Once the line containing "Where should I click to: Click the Date" is located in the records below, repeat it and all lines that follow it exactly, leaving out any picture.

--------------------------------------------------

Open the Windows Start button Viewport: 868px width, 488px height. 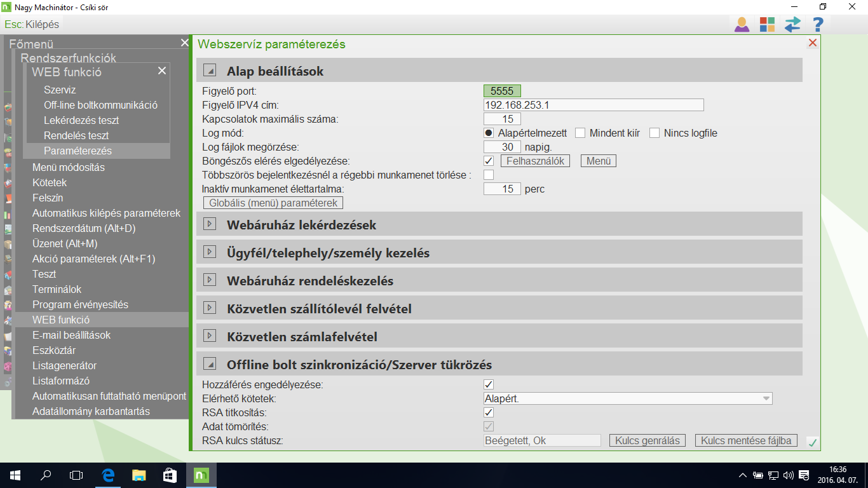13,475
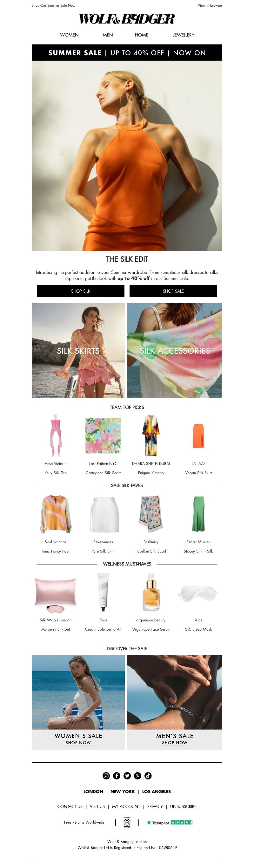Screen dimensions: 254x868
Task: Open the TikTok social icon
Action: (x=148, y=775)
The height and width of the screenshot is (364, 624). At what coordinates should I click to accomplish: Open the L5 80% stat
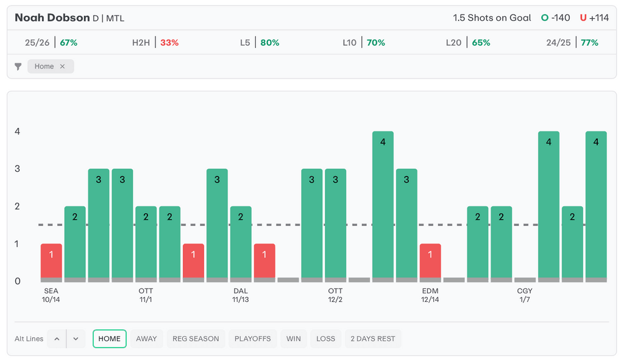click(x=260, y=43)
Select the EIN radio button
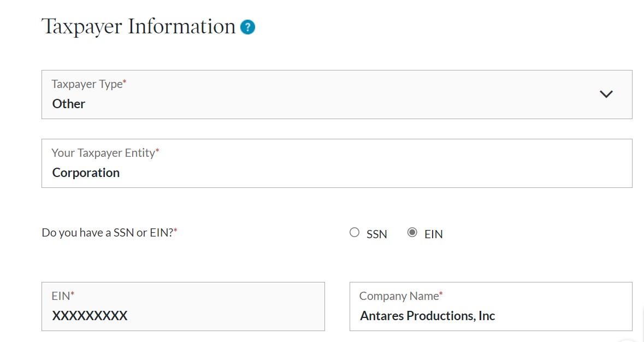This screenshot has height=342, width=644. (412, 232)
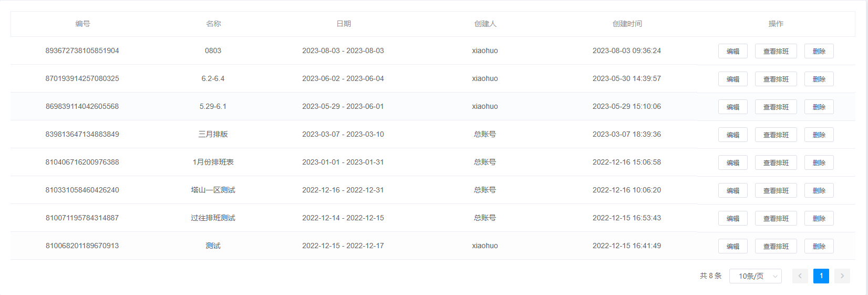Edit the 三月排版 entry

(x=732, y=135)
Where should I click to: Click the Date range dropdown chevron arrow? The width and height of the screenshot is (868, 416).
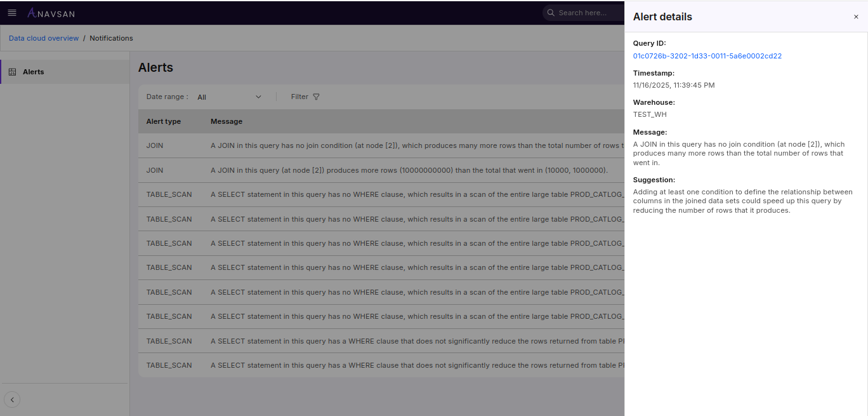(x=258, y=97)
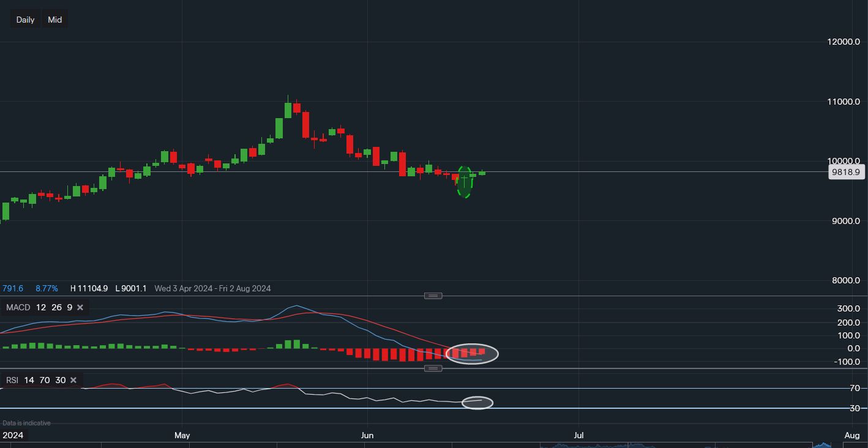The width and height of the screenshot is (868, 448).
Task: Remove the MACD indicator with its X icon
Action: click(80, 307)
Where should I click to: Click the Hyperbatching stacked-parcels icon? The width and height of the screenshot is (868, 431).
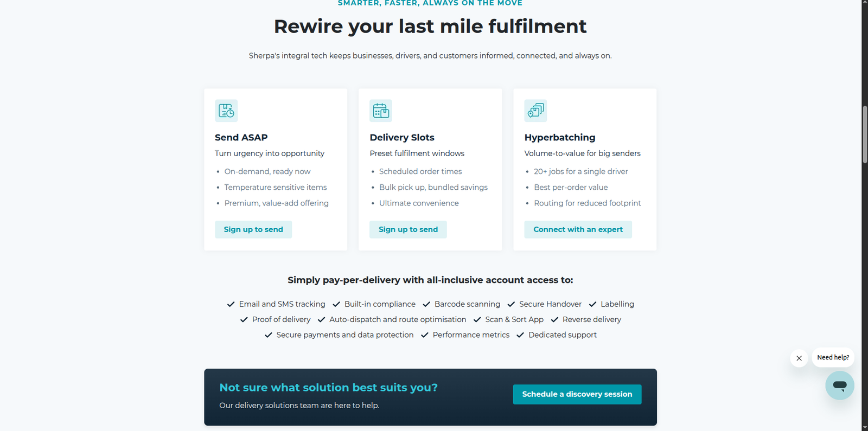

--------------------------------------------------

Written solution
Where should I click to: Click the Date range dropdown chevron arrow? The width and height of the screenshot is (868, 416).
(x=258, y=97)
The width and height of the screenshot is (868, 448).
Task: Remove the MACD indicator with its X icon
Action: click(80, 307)
Where should I click to: Click the Hyperbatching stacked-parcels icon? The width and height of the screenshot is (868, 431).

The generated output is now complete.